Understanding the Importance of Data Backup
The Significance of Data Protection
In today’s digital age, our iPads are repositories of important information. Learn why backing up your data is a vital step before initiating any repair process.
Potential Risks During iPad Repair
Unforeseen issues can arise during the repair process, posing a threat to your stored data. Explore the potential risks and understand why preparation is key.
How to Back Up Your Data Before iPad Repair: Essential Steps
Utilizing iCloud for Seamless Backup
Explore the convenience of iCloud for backing up your iPad data effortlessly. Learn step-by-step instructions to ensure a smooth process.
Leveraging iTunes for Comprehensive Backups
For those who prefer a more traditional approach, iTunes provides a robust solution. Discover how to use iTunes effectively to safeguard your information.
Manual Backup: A Step-by-Step Guide
Sometimes, a hands-on approach is preferred. Uncover the manual methods to back up your iPad data, offering a more personalized and controlled experience.
Common Concerns About Data Backup Before iPad Repair
Will My Apps Be Restored After the Repair?
Addressing a common concern, this section delves into the restoration of apps post-repair, providing clarity and reassurance.
Can I Choose Which Data to Back Up?
Flexibility is key. Learn how to customize your data backup, ensuring that only the information you deem essential is stored.
Is It Necessary to Disconnect from iCloud During Repair?
Understanding the intricacies of iCloud connectivity during repair is crucial. Get insights into whether disconnecting is a necessary step.
Expert Tips for a Seamless Data Backup Experience
Scheduling Regular Backups for Ongoing Security
Beyond repairs, regular backups are essential. Discover expert tips on scheduling backups to ensure ongoing data security.
Verifying the Integrity of Your Backed-Up Data
A crucial but often overlooked step is ensuring the integrity of your backed-up data. Learn how to verify its accuracy for complete peace of mind.
FAQs
How Often Should I Back Up My iPad Data?
Regular backups are essential. Aim for at least once a week to ensure you capture the latest changes and additions to your data.
Can I Back Up My iPad Without an Internet Connection?
Yes, you can. While some methods may require an internet connection, there are offline alternatives to suit various preferences.

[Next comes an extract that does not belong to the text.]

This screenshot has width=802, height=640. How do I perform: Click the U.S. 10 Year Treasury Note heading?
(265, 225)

Will Backing Up Erase Any Data on My iPad?
No, backing up your data does not erase the existing content on your iPad. It simply creates a copy for safekeeping.

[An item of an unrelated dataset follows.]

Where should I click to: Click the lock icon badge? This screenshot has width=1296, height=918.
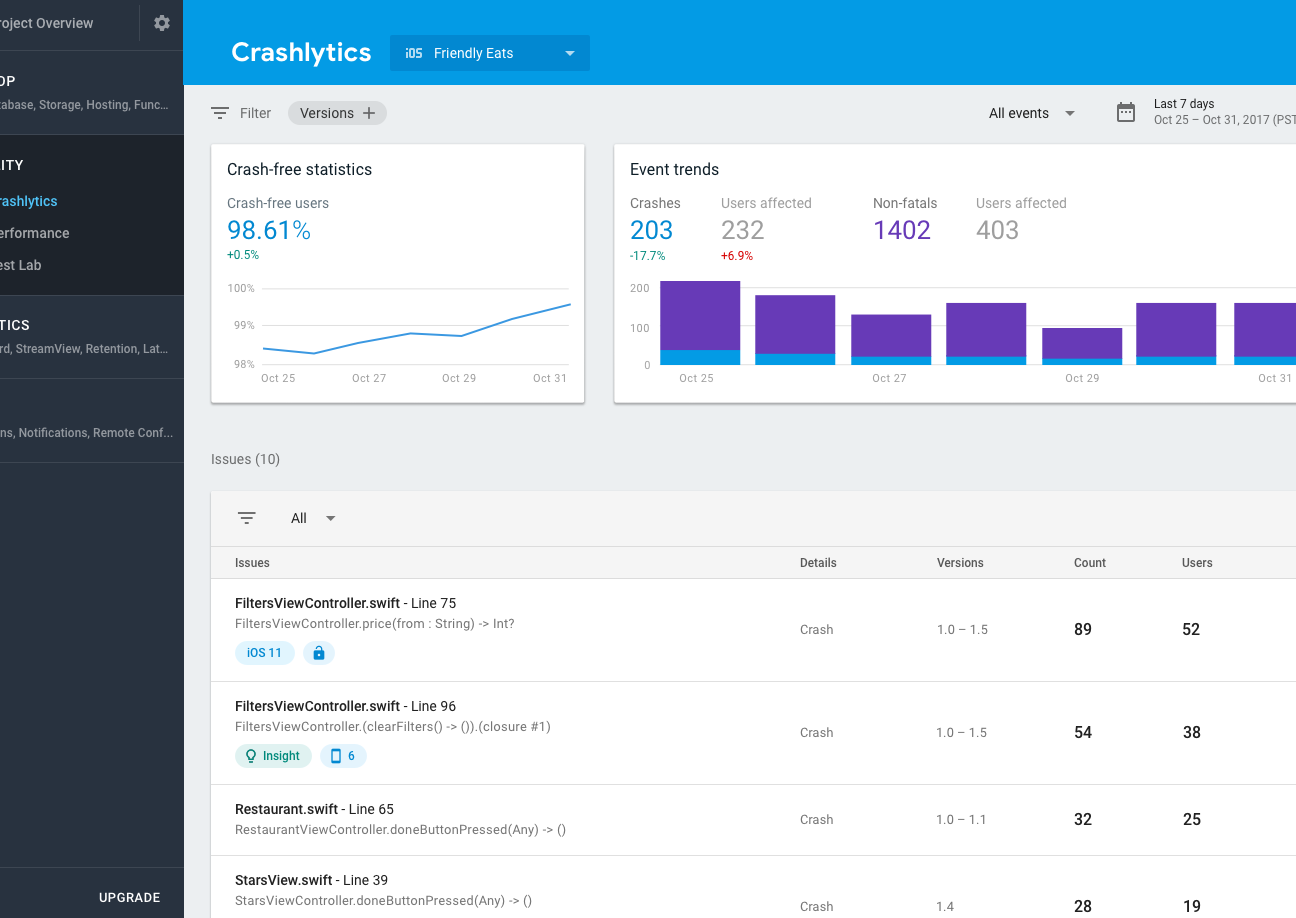[x=319, y=653]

What Happens If I Skip the Backup Step Before iPad Repair?
Skipping the backup step is risky. In the event of data loss during repair, retrieval becomes impossible. Always prioritize backup.
Are There Third-Party Apps for iPad Data Backup?

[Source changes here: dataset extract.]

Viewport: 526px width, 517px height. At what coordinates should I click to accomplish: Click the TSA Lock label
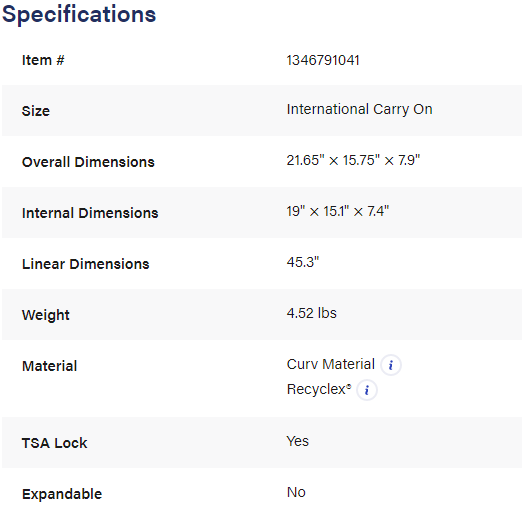click(54, 443)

Yes, several third-party apps specialize in iPad data backup. However, exercise caution and choose reputable options for security.
Can I Access My Backed-Up Data from Another iPad?
Yes, you can. Explore the seamless process of transferring your backed-up data to another iPad for a smooth transition.
Conclusion
In conclusion, mastering the art of data backup before iPad repair and service is a skill every user should possess. From utilizing iCloud to manual backups, understanding the process ensures your valuable information remains secure. Don’t leave it to chance; follow these essential steps for a worry-free iPad repair experience.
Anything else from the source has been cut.